Schools have struggled to educate the 7 million students who receive special education services in the absence of physical classrooms. In mid-March, the U.S. Department of Education fueled confusion when it suggested that schools that cut off academic services for all students would not be required to serve students with disabilities. Some schools ended academic services amid concerns they would run afoul of federal law if they could not serve disabled students with the same rigor as everyone else. Later in March, the department clarified schools “should not opt to close or decline to provide distance instruction” to address equity concerns.
Still, in recent weeks, parents of students with disabilities report receiving only a fraction of the services to which they’re entitled. Schools have canceled meetings to devise or update individualized education programs ― or IEPs, the legal document that outlines necessary services for each disabled student. Classwork isn’t tailored to students’ disabilities. And in some cases, the adults who work most closely with students with disabilities, like paraprofessionals, are losing their jobs, cutting off a crucial line to these kids.
What’s more, within Congress’ recent $2 trillion coronavirus bill is a provision that could allow Education Secretary Betsy DeVos to waive portions of the Individuals with Disabilities Education Act, the federal law that governs special education and calls for disabled students to get an equal education to their non-disabled peers.
“We’re just feeling rudderless at the moment,” said Stuart, director of public policy at the Washington State Developmental Disabilities Council.
Stuart’s son has Rett syndrome, a neurological disorder that impacts a person’s ability to speak, move, eat and breathe.

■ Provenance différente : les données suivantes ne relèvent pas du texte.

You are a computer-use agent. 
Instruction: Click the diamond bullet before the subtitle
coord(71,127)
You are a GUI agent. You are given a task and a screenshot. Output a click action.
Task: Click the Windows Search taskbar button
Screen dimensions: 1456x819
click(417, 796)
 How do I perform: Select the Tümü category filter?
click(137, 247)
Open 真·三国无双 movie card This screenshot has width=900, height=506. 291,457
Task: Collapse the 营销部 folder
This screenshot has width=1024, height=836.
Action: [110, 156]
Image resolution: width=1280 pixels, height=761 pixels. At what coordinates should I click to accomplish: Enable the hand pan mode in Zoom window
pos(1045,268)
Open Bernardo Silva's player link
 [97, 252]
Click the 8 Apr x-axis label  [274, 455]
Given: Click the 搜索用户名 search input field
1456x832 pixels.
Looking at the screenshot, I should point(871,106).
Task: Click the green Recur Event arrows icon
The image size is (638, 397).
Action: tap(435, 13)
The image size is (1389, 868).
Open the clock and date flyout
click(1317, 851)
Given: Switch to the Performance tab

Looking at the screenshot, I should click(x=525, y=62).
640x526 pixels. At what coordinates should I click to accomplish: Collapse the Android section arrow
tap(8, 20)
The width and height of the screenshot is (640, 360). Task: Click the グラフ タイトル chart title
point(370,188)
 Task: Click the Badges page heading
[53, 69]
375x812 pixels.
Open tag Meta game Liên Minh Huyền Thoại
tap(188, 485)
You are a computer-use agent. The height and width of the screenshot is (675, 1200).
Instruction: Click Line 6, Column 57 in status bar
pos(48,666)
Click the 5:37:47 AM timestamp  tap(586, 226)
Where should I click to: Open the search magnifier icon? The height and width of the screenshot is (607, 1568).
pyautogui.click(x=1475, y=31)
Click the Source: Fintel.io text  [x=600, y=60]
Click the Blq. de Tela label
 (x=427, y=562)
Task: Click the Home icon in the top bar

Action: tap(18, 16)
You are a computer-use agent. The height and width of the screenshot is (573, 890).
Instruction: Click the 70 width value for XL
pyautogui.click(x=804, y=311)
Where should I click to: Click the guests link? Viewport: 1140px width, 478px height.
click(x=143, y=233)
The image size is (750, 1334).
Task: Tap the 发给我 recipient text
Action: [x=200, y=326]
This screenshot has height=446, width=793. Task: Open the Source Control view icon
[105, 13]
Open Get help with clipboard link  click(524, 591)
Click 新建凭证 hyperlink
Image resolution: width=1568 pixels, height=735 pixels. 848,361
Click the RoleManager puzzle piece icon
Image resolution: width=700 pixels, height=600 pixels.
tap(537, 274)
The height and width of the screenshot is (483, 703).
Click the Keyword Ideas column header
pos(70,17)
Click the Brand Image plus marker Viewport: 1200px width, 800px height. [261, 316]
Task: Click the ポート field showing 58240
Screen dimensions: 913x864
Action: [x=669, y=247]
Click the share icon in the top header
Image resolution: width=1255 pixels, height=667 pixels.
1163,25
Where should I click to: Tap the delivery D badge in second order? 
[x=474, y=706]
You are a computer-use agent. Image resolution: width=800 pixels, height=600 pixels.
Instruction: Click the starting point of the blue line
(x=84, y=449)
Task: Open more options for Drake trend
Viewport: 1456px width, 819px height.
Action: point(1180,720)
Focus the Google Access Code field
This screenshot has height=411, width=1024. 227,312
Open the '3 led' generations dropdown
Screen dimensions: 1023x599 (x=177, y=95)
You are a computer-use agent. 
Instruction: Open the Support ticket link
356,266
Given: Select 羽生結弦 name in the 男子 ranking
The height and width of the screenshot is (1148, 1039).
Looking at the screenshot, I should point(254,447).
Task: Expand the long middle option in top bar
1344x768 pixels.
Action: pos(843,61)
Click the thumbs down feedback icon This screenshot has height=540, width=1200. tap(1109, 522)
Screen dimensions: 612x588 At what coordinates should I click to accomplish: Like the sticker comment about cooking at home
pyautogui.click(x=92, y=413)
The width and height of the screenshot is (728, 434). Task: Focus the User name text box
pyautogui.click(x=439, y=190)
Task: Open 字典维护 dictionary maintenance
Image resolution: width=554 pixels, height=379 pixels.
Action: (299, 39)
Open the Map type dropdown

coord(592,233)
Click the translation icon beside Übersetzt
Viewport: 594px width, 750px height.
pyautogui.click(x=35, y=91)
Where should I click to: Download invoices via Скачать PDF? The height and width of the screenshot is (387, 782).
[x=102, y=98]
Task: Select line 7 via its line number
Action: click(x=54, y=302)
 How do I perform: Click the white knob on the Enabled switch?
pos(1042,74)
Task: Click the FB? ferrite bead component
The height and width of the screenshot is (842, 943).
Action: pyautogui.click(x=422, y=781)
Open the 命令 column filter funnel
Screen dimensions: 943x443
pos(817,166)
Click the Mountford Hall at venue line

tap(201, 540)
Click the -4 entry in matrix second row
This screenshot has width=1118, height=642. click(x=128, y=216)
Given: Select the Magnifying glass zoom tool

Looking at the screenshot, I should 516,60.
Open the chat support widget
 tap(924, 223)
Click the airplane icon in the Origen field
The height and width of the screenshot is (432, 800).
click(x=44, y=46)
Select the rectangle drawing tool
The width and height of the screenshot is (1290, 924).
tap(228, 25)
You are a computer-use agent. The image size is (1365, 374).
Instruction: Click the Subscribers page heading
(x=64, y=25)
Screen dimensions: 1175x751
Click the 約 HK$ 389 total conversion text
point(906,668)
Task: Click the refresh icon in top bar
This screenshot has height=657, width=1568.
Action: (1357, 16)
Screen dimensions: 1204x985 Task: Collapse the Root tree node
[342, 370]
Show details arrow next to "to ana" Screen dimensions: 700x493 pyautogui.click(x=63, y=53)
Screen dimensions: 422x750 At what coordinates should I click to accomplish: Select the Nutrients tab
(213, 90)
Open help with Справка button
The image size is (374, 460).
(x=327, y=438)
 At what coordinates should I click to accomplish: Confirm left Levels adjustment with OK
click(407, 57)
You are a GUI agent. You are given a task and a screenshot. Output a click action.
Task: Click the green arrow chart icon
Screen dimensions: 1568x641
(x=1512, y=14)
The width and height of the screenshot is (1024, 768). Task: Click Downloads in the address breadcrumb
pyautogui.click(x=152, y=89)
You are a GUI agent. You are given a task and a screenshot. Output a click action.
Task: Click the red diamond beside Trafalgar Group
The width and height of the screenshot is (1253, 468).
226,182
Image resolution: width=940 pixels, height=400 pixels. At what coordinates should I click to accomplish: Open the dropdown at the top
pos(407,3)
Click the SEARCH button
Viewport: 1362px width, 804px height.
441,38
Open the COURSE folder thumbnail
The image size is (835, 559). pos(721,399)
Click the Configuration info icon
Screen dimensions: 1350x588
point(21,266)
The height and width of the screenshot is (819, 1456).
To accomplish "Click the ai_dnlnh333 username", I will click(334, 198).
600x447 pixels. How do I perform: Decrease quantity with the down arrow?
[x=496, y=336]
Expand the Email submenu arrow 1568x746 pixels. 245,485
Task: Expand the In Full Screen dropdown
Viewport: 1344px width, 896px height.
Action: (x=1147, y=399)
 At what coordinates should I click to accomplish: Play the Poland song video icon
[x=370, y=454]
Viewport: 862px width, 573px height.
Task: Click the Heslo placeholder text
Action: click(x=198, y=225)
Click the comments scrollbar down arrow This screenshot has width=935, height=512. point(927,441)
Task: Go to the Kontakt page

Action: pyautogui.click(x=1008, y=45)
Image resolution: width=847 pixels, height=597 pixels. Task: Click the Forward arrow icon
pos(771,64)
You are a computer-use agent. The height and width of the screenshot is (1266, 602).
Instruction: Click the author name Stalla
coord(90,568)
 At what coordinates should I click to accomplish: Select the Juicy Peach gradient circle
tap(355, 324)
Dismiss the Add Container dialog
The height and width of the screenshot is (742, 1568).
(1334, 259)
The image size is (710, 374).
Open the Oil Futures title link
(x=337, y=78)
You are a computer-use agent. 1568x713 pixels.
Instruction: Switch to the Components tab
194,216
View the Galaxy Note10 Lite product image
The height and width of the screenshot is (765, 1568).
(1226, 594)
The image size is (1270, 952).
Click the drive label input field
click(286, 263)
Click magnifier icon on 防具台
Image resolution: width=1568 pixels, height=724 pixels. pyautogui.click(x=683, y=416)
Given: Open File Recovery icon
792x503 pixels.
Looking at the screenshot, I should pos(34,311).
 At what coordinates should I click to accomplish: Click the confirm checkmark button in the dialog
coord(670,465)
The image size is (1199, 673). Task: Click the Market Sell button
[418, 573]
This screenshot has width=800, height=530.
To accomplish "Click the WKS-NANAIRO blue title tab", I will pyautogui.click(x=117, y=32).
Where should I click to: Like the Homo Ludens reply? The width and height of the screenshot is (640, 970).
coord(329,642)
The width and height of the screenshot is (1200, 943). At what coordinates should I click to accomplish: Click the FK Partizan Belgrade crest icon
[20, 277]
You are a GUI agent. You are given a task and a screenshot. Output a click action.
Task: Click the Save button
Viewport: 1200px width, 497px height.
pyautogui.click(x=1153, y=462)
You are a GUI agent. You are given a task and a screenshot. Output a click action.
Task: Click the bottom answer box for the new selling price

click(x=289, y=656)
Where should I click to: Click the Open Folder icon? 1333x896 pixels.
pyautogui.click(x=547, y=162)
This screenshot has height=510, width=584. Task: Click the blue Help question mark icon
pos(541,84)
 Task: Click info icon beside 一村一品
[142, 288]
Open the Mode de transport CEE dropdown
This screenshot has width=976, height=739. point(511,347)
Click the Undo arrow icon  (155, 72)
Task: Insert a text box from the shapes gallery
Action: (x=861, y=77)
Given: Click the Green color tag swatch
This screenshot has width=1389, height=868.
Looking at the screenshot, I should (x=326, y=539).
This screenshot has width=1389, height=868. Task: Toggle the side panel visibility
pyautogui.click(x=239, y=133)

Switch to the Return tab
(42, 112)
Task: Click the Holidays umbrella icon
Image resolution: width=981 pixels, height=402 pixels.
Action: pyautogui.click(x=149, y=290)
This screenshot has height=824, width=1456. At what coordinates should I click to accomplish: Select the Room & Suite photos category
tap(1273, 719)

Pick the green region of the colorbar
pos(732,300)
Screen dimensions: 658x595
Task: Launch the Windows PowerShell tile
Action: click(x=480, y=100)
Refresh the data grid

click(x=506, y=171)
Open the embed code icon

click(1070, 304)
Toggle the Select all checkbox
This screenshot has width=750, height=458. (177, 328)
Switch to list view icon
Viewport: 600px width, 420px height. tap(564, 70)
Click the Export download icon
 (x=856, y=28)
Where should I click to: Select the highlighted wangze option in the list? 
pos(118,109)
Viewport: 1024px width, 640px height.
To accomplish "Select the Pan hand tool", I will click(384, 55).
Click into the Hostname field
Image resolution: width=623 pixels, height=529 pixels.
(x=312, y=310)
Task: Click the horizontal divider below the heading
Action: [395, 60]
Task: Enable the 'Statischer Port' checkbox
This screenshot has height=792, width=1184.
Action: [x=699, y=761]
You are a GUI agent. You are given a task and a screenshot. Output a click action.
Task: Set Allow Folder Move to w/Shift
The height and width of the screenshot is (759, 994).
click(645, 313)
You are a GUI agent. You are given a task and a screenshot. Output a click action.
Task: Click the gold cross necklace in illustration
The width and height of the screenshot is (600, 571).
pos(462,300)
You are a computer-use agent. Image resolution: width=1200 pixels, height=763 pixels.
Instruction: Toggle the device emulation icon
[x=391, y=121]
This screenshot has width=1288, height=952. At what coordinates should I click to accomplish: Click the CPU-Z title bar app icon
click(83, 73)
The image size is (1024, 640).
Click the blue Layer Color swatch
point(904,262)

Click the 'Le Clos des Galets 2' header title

Lately, the school’s speech language pathologist has been teaching him how to use an eye gaze device, a piece of technology that tracks people’s eye movements, eventually allowing them to communicate through a computer screen. Stuart dreams of the day her son will be able to tell her if he’s hungry, if he’s frustrated, if he hurts.
But ever since school closed, she hasn’t received any instructions or supports in this area. Without the help, it will prolong the process. It’s a complicated device ― Stuart feels like she’s utterly unprepared as she tries to direct him.
“That’s a huge void, not being able to get him the support he needs to communicate, it’s devastating,” Stuart said, noting an IEP meeting for her son was canceled with no apparent makeup in sight.